電通は休みへの理解が進み、男性育休取得率が103%!

   J‐CASTニュースBiz編集部は、調査を行なったオープンワーク広報担当者に話を聞いた。

――今回、電通が1位ですが、過去に女性新入社員の過労自殺事件(2015年)があったり、最近でも東京五輪の談合事件(2025年1月、一審有罪)があったりと、過去にはあまり企業イメージがよくありませんでした。しかし今は、「働き方改革」がかなり進んでいるということでしょうか。また、2025年2月13日に電通自身が発表した子育て世代支援のプレスリリースによると、男性従業員の育休取得率が103.1%に、平均取得日数が67.1日に向上したとのことです。

広報担当者 1位の電通に寄せられたクチコミからは、「担当のクライアント次第によって左右される」などの声が見られるものの、働き方改革の進展やコロナ禍をきっかけとしたリモートワークの定着によって働き方が大きく改善していることがうかがえます。

実際、OpenWorkに投稿された平均残業時間は、2015年度の月46時間から24年度の月34時間に減少しています。休暇に関する制度や仕組みだけでなく、「休むことに対する上司や同僚の理解がある」といった職場のソフト面に対するクチコミが見られます。

電通「以前の会社イメージと全く異なり、労働時間や休暇取得に関してシビアに管理されており、極端な長時間残業等はほぼない状況。会社出社も義務ではないため、自宅でのリモートを中心とした仕事形態を選択している社員も大勢いる。休暇も取りやすい雰囲気になっており、まとまった休みも気兼ねなく取れる状況になっている」(マネジャー)

電通「有給奨励日が設定されていたり、全社で休む日が設定されていたり、繁忙期でなければ休みやすい。先輩社員を見ていても、5日間ほどで海外旅行に行かれている方も多く、休みを取っても嫌な顔をされたり、嫌な雰囲気になったりすることはない。ただ、さまざまな案件が重なっている時期は忙しそうにしている方が多いので、時期によって忙しさに変動はある」(マーケティング)

電通「お互い助け合いながら休暇や時間を調整したりできるため、ワークライフバランスは取りやすい」(マネジャー)

外資系は、社員のキャリアをサポートする仕組みが充実

――上位20社を見ると、外資系企業が6社もランクインしています。働きがいがあるとして高く評価される理由は何なのでしょうか。

* _参照データ_
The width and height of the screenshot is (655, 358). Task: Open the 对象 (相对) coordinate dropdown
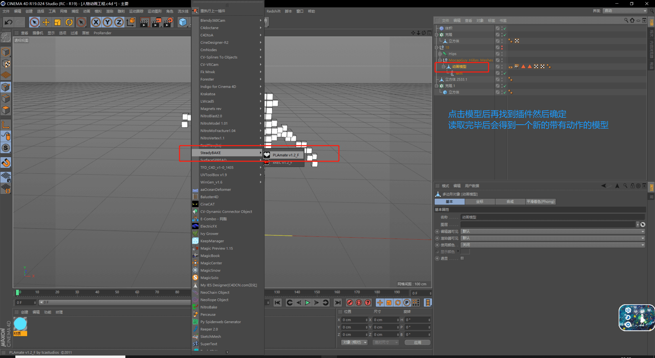click(354, 342)
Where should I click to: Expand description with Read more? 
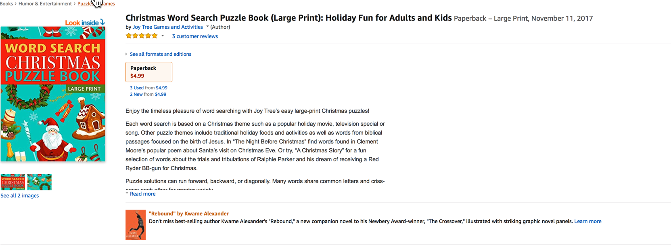pos(142,194)
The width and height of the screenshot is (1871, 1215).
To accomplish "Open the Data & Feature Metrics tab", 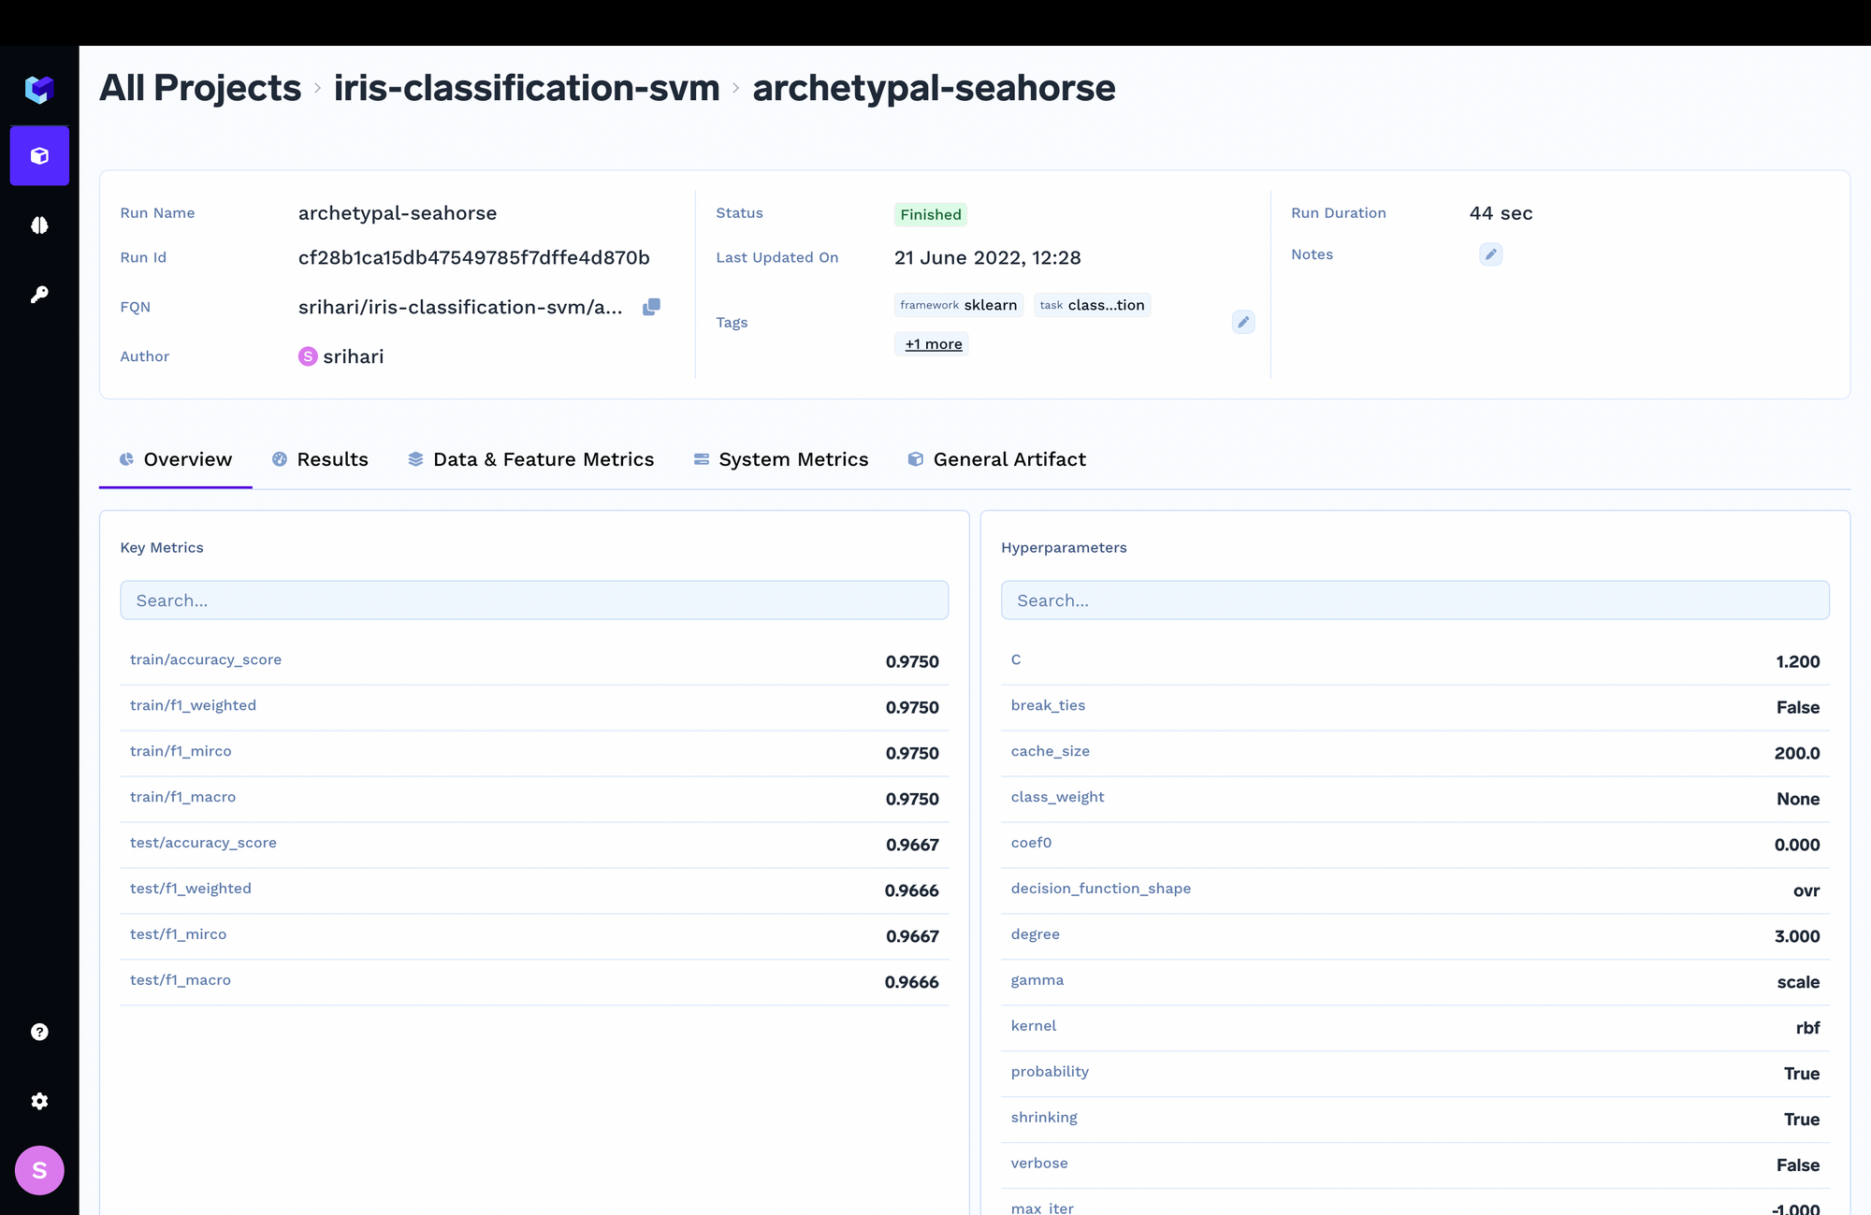I will click(x=530, y=459).
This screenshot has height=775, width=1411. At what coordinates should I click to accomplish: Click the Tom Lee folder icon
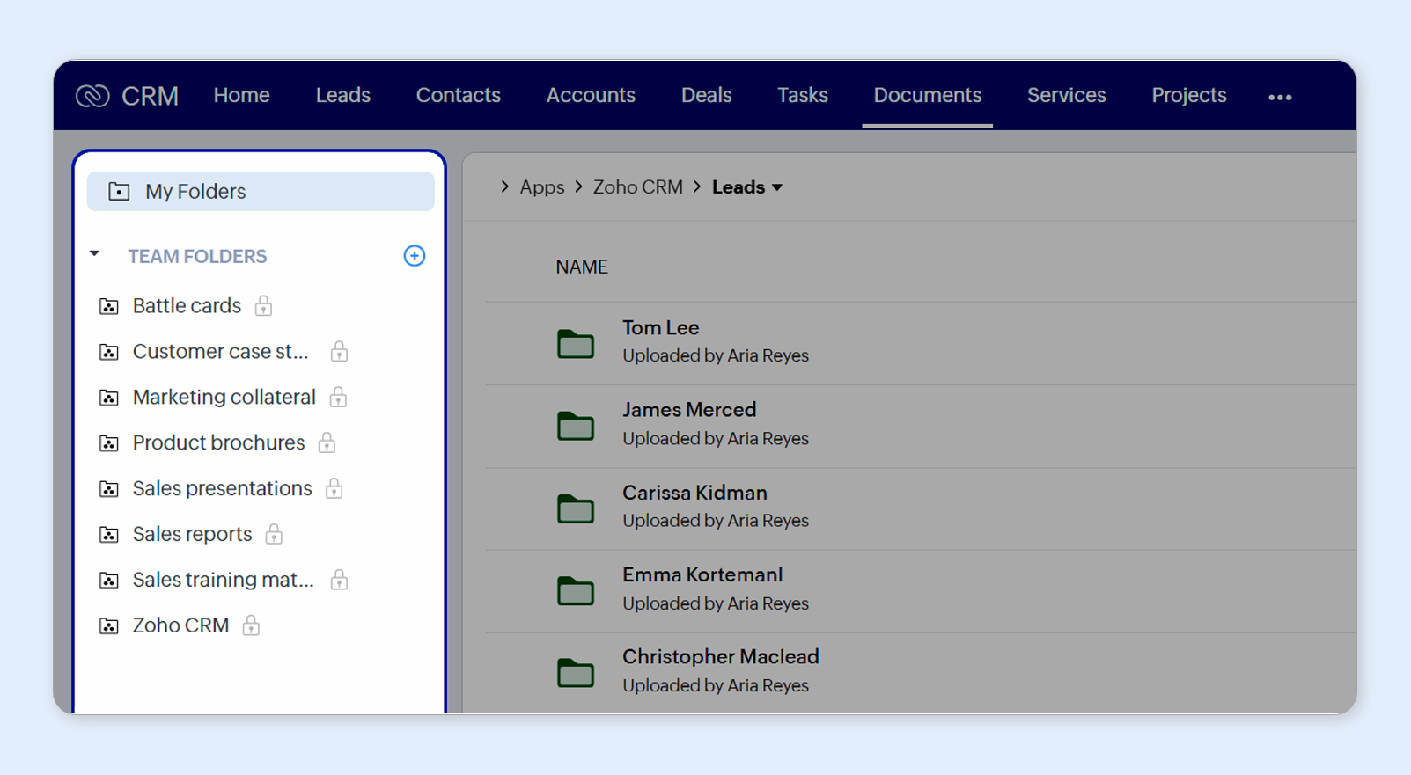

* _課題一覧_
1) 一覧から「height」という文字列を含む行をすべて探し出し、そのまま書き写してください。大文字と小文字は区別します。
2) 電通の働き方を取り上げた記事の続きを、最後の文の後から書き足してください。
本文と一覧はそれぞれ別の資料です。

* _解答例_
1)
The width and height of the screenshot is (655, 358). Task: Open the 对象 (相对) coordinate dropdown
The width and height of the screenshot is (1871, 1215).
This screenshot has height=775, width=1411. At what coordinates should I click to accomplish: Click the Tom Lee folder icon

2)
広報担当者 私たちは8つの指標を5段階で評価していますが、「風通しの良さ」「法令順守意識」「社員の相互尊重」はどちらかといえば「業務を円滑に進めることができる職場環境の良さ(=ほぼ働きやすさ)」に対する指標。一方で「20代成長環境」「人材の長期育成」「人事評価の適正感」「待遇面の満足度」は「社員の成長のモチベーションとなる適正な評価や報酬」といった、いわば「キャリア成長」に対する評価になります。

「働きやすさ」と「キャリア成長」は、どちらも働きがいを持って働くうえで重要で、これらが総合的に高く評価された企業が今回のランキングとなります。外資系企業には、特に社員一人ひとりのキャリアに向き合い、実現するための仕組みやサポートが充実している点が共通して見られました。たとえば、こんなクチコミが代表的です。

PwCコンサルティング「本人が継続的な成長・チャレンジ機会を求めている限りは、上位者やチームはそれにできる限り応えようという風土があると思う。リスキリング等の仕組みとしては他社と遜色ないと思われる」(コンサルタント)

日本マイクロソフト「自分で考えるキャリアプランは非常に大事にされます。将来的にどうしたいか悩みがある場合もマネジャーが寄り添ってくれるので、成長やキャリア開発のきっかけや相談の場は作りやすいです」(テクニカルサポート)

アマゾン ウェブ サービス ジャパン「社内異動はまるで転職活動のようにレジュメや面接を通すために、きちんと前部署からのキャリアアップを実感しながら新部署にチャレンジすることができた」(セールス)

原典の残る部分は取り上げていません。